Post 31 by tear drop (No longer looking for a prince, merely a pauper with potential!!!!!) on Monday, 09-Jul-2007 2:48:52

this is absolutely rediculous!!!!
It just proves that those who bash others have no life of there own.
Jared, why on god's green earth would you take the time to write a doctoral thesis on someone you've never met?
Frankly, I wish this board, and others regarding this topic would be locked.
This is a proposterous waste of time!!!!!!!
It is my oppinion that those who continue to bash others have absolutely to much time on there hands!!!
Please, allow me to say I've been guilty of some of these activities,and I'm ashamed of this aspect but to go so far as to spend time personally attacking a person on the sight is disgusting at best!!!!!
cordially

Post 32 by Selena Fan (Account disabled) on Monday, 09-Jul-2007 9:37:38

To the last 2 posters. No one has anything better to do.

Post 33 by chelslicious (like it or not, I'm gonna say what I mean. all the time.) on Monday, 09-Jul-2007 13:41:16

to tear drop, have you ever heard of freedom of speech? that's what this is. if you don't like it, don't let it bother you. simple as that.

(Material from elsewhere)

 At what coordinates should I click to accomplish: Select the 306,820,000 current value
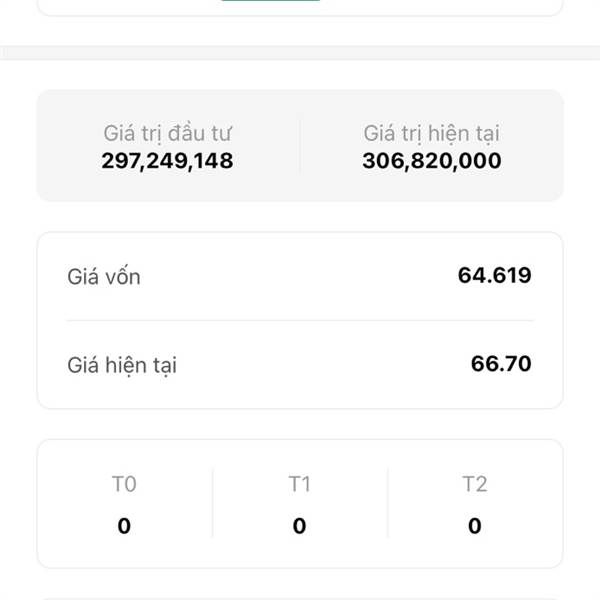(x=432, y=161)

Post 34 by Nem (I just keep on posting!) on Monday, 09-Jul-2007 13:58:55

To poster 31, why lock a topic? In extreme cases I understand the choice of an admin or cl locking a topic. However, in this case you revived this board to rant then to ask that it be locked. My question to you is why did you even post? At one point you were the last person to post to this board. Doing that revived the board which might have fallen off the topics with new posts. in other words you brought this back to the four front of everyone's minds. There are other ways of a topic ending besides locking it. One way is just to ignore the topic or read it without posting to it.

Nem shakes head, I'll just never understand.

Post 35 by nikos (English words from a Greek thinking brain) on Monday, 09-Jul-2007 16:39:37

Freedom of speatch is good but i think people forget the words respect. I think both can work at the same time. I wouldn't say that people should agree with each other all the time because this would be boring but We can express our disagreement to something but in a sivalise way. This is my oppinion. And this topick was created to be positive. There is another negative one so i don't understand why people don't use that.

Post 36 by reclusive thinker (Veteran Zoner) on Monday, 09-Jul-2007 23:48:07

Actually, reading this and similar topics here reminds me a lot of Sartre's "No Exit".

Post 37 by Nick6489 (11 years a Zoner) on Friday, 13-Jul-2007 0:03:13

I read that...and I can't say you're wrong about that, only it's "No Exit" on a fucking, massive, scale. Keep in mind I don't often talk to heather, but here's what I see from afar.

Post 38 by Selena Fan (Account disabled) on Friday, 13-Jul-2007 11:07:26

Or NYM you can just stop posting to a topic, that's what I do. When and if a topic bores me. Nicos respect on the Zone it isn't going to happen.